Melanella stamina

Scientific classification
- Kingdom: Animalia
- Phylum: Mollusca
- Class: Gastropoda
- Subclass: Caenogastropoda
- Order: Littorinimorpha
- Family: Eulimidae
- Genus: Melanella
- Species: M. stamina
- Binomial name: Melanella stamina Dall, 1927

= Melanella stamina =

- Authority: Dall, 1927

Species of gastropod

Melanella stamina is a species of sea snail, a marine gastropod mollusk in the family Eulimidae. The species is one of many species known to exist within the genus, Melanella.

== Description ==
The lengt of the shell attains 4.75 mm, its diameter 1.25 mm.

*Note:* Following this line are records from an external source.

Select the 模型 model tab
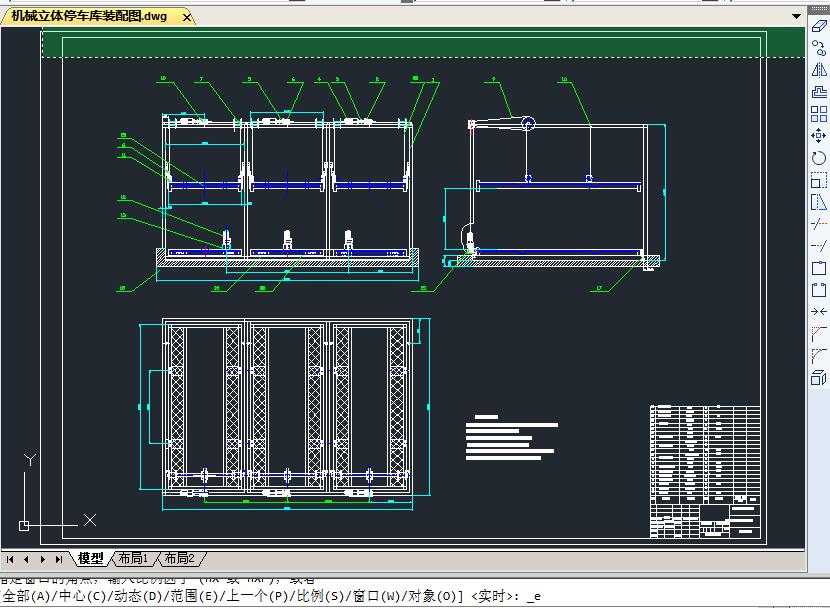The width and height of the screenshot is (830, 608). point(90,559)
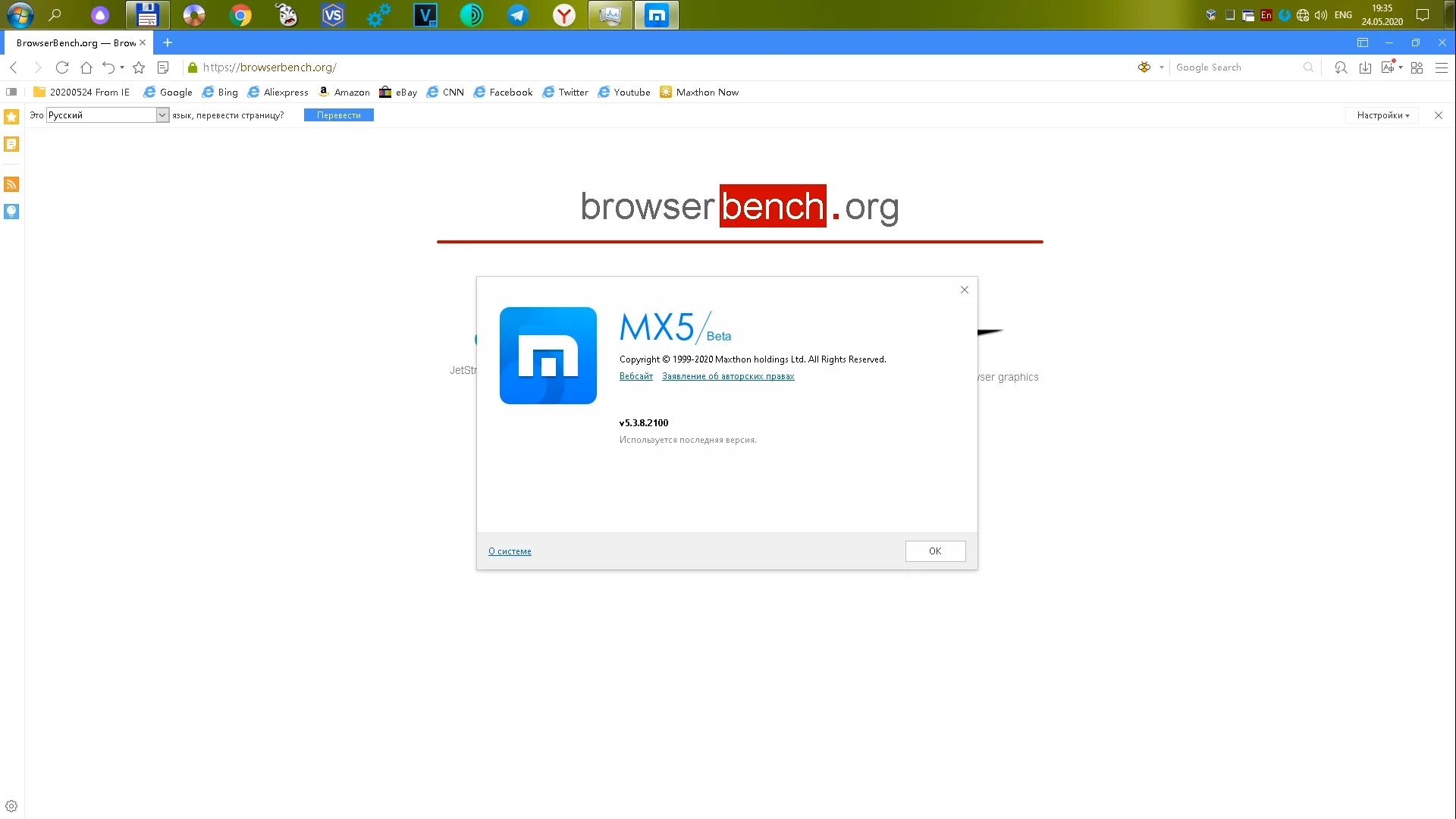
Task: Open the notes sidebar icon
Action: pyautogui.click(x=11, y=144)
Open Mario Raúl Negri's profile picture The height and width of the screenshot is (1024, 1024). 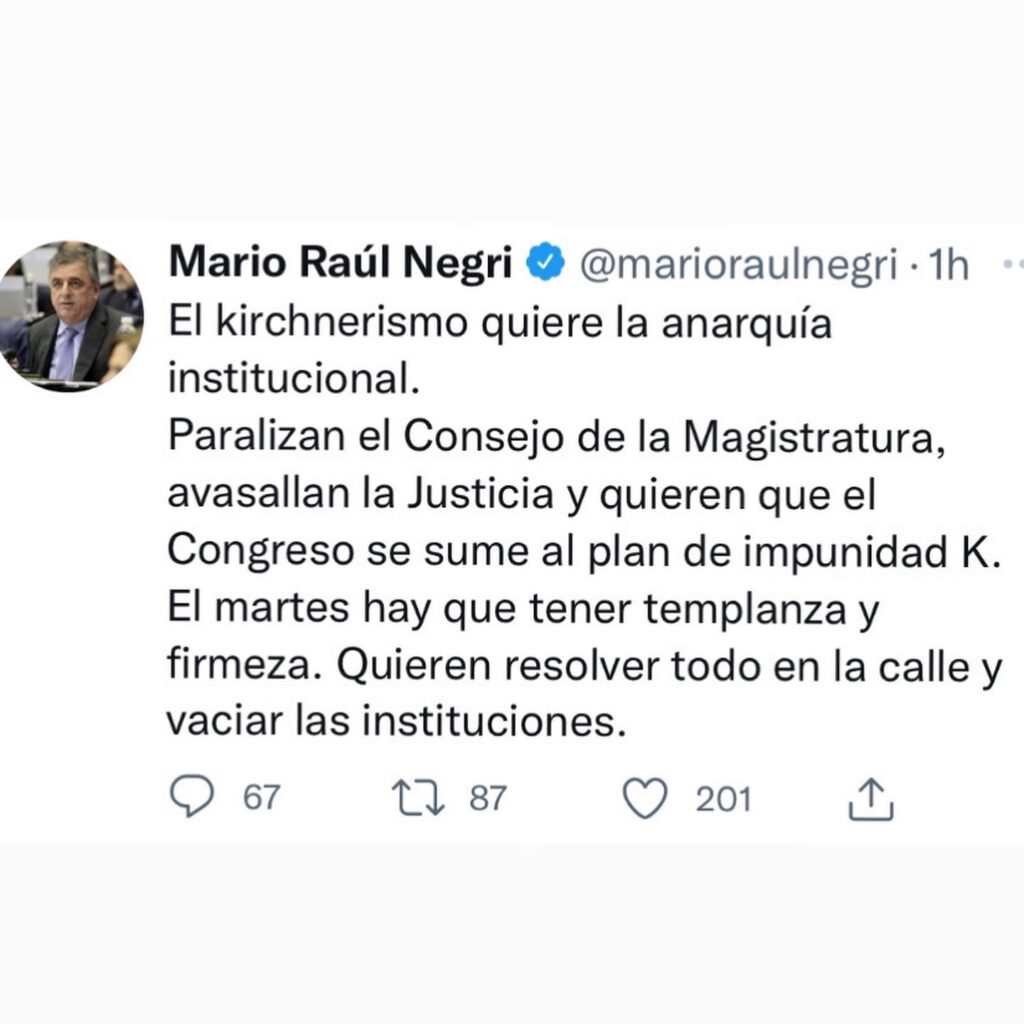pos(70,316)
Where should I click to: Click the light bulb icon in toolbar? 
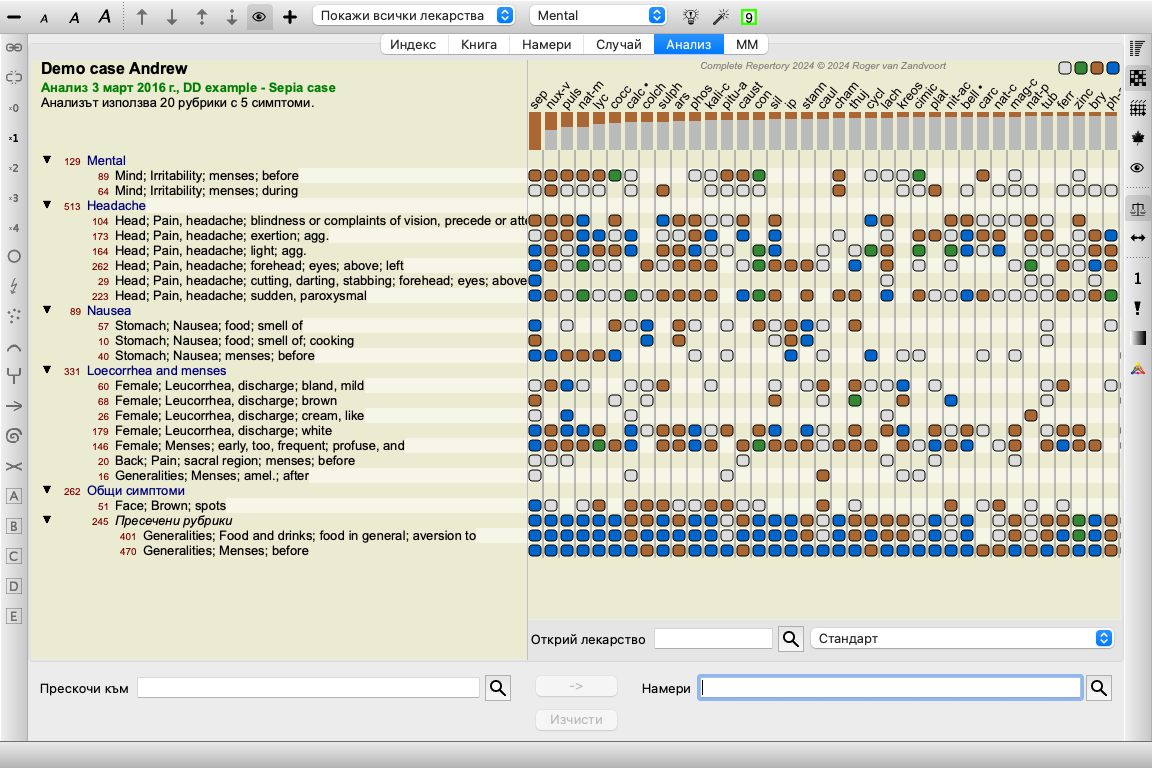click(690, 16)
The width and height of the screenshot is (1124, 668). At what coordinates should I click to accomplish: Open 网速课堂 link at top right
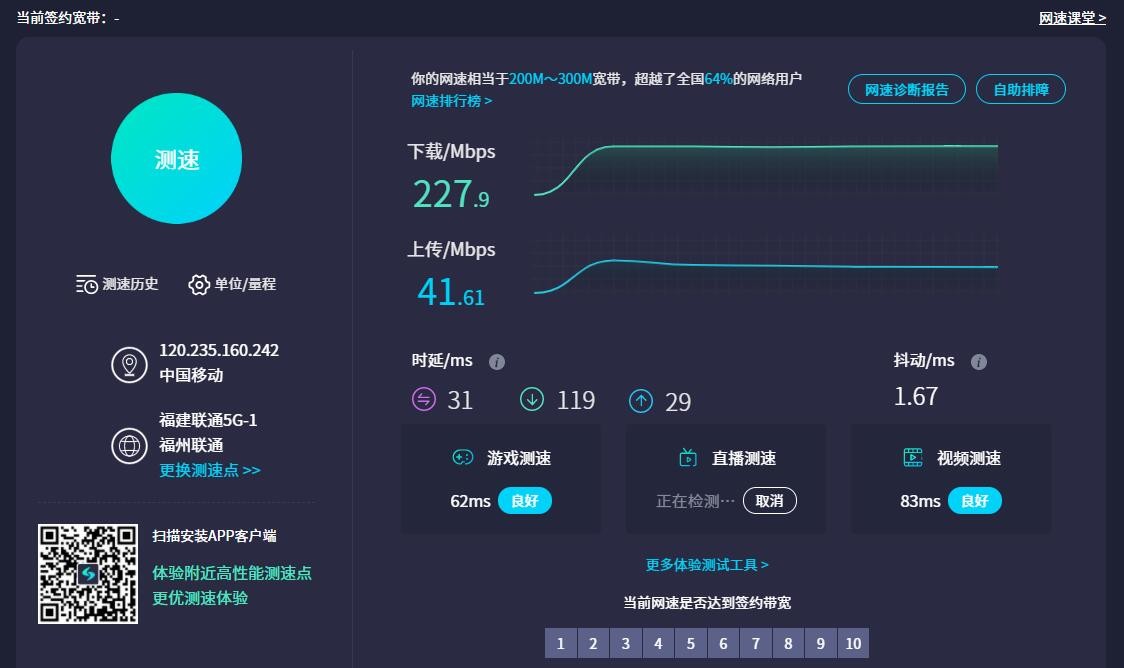click(1072, 18)
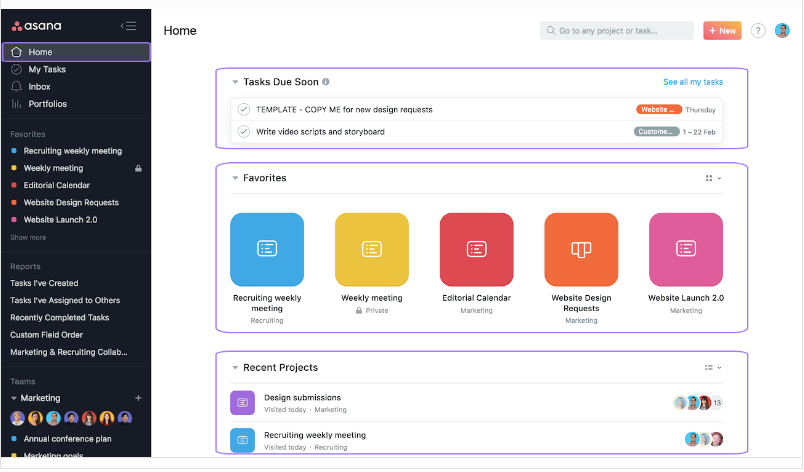Open the orange Website Design Requests tile
The width and height of the screenshot is (804, 472).
click(x=581, y=249)
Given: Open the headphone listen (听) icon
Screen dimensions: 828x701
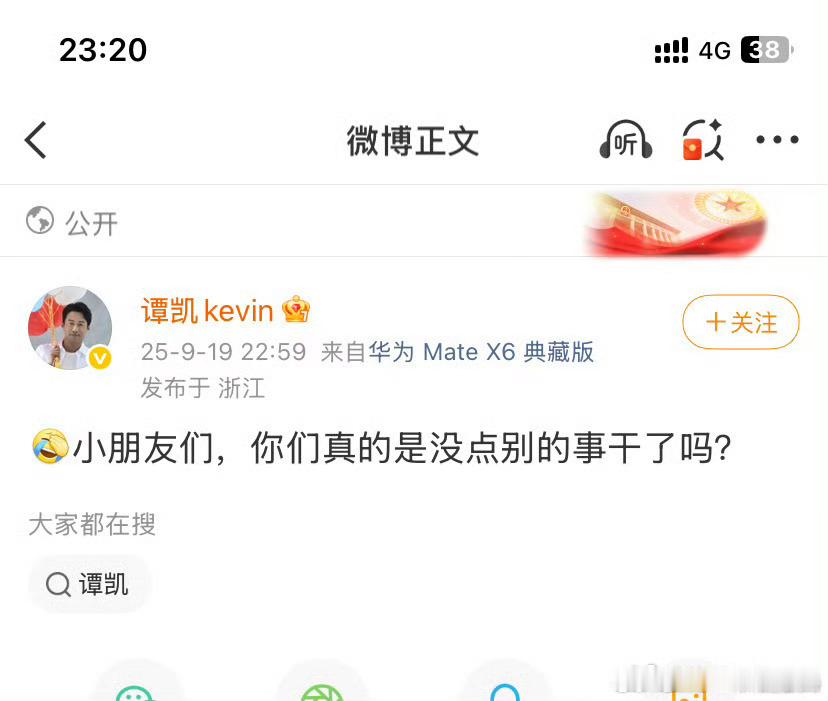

(Original description) The small shell is slender, white, smooth, and polished. It has flattened sides and an acute conical shape. The apex is minute and blunt, and the shell consists of about seven slightly flattened whorls. The suture is distinct and closely appressed, without being glazed over, and the whorls show no visible sculpture. The body whorl is less than half the total length of the shell, while the spire is straight. The base is elongately rounded and imperforate. The aperture is elongate and narrow, with thin margins; the outer lip is slightly convex and projects medially, whereas the inner lip is slightly raised and lacks an umbilical dimple.

==Distribution==
This species occurs in the Atlantic Ocean off Florida, USA.